Extra Credit 1 (2 points): Michigan Daily Top 5 for News, Sports and Arts
Utilizing a similar approach to part 2, scrape the Michigan Daily to extract the top 5 headlines for News, Sports and Arts for that day. By top 5, we are referring to the first 5 headlines.
Your output should look like this (as of 2:10 pm, October 8, 2019):
Sample input:
$ python hw6_ec1.py
*********** EXTRA CREDIT 1 ***********
Top Headlines
Top 5 Headlines: news
Dingell, state politicians address climate concerns at town hall
Supreme Court civil rights litigator talks upcoming LGBTQ rights cases
Philbert discusses tenure policy revisions, arts initiative at SACUA
Van Jones talks DEI, importance of collaboration for success
Panel discusses James Foley, the safety of American hostages
Top 5 Headlines: sports
Tien Le: Are you faster than a hockey player?

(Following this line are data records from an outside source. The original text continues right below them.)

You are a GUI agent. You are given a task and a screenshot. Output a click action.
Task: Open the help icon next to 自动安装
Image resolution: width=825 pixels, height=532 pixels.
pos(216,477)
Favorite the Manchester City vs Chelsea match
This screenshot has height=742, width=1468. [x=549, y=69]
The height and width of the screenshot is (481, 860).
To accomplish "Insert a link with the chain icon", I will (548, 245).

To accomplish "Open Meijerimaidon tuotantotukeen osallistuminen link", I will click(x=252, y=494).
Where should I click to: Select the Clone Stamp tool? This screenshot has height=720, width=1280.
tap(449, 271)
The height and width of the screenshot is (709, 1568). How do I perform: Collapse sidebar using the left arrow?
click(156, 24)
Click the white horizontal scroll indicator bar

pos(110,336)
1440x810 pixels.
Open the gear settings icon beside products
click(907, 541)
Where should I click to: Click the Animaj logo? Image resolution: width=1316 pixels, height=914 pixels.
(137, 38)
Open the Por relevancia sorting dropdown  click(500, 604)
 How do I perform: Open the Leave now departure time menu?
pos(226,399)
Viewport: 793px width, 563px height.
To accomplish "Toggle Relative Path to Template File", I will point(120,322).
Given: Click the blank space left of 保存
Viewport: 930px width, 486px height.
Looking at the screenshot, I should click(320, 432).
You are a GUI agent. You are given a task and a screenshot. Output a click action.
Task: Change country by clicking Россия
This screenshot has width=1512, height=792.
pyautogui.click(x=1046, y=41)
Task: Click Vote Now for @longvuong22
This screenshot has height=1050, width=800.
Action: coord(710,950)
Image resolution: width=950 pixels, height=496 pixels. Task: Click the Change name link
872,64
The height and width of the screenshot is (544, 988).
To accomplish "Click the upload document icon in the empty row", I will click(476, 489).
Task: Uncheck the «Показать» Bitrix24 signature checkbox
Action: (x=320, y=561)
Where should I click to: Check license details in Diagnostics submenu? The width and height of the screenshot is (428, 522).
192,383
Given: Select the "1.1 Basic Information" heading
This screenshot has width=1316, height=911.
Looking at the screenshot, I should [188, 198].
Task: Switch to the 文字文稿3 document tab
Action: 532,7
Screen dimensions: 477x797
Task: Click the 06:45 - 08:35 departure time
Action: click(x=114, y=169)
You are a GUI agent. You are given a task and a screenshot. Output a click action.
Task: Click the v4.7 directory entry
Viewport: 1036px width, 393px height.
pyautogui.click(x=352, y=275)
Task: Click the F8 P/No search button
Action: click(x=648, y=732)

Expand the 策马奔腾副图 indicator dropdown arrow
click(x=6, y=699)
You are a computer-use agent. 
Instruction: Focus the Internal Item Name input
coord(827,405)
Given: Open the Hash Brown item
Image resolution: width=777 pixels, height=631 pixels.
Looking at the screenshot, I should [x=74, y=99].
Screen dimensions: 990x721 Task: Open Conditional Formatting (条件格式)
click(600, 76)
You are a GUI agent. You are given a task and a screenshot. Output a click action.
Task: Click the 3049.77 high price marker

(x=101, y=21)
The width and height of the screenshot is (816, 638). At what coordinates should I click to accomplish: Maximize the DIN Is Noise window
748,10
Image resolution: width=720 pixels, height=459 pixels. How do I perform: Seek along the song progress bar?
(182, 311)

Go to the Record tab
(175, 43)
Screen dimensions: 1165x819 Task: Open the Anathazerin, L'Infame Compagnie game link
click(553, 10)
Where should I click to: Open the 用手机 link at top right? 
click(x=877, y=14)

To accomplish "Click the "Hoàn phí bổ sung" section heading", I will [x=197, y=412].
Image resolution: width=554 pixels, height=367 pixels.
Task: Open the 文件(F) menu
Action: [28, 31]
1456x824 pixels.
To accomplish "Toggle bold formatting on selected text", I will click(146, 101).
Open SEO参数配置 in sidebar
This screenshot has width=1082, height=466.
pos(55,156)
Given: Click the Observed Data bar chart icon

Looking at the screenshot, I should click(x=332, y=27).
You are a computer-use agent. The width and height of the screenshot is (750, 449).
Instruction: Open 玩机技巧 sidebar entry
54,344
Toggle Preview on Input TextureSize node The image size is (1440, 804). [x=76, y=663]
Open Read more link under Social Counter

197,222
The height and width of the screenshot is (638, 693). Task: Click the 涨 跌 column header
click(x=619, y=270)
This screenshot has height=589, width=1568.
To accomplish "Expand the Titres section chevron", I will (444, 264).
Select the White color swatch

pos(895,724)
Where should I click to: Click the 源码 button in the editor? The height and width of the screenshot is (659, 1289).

Harbaugh advocates NCAA reform but stays against California law
Michigan power play refreshed under new system
In Champaign, Michigan set to face its past in Brandon Peters
Big shoes to fill: Howard brings new energy to Michigan basketball
Top 5 Headlines: arts
We didn’t need 'Joker'
Lessons in the overuse of power with Grupo Corpo
Wilco’s ‘Ode to Joy’ lacks… well, joy
Publish Our Love: Kid Cudi
‘Almost Family’ is banal and disorganized
When grading, we will check the top 5 headlines for each sector (news, sports, and arts), and check if your program outputs the same headlines.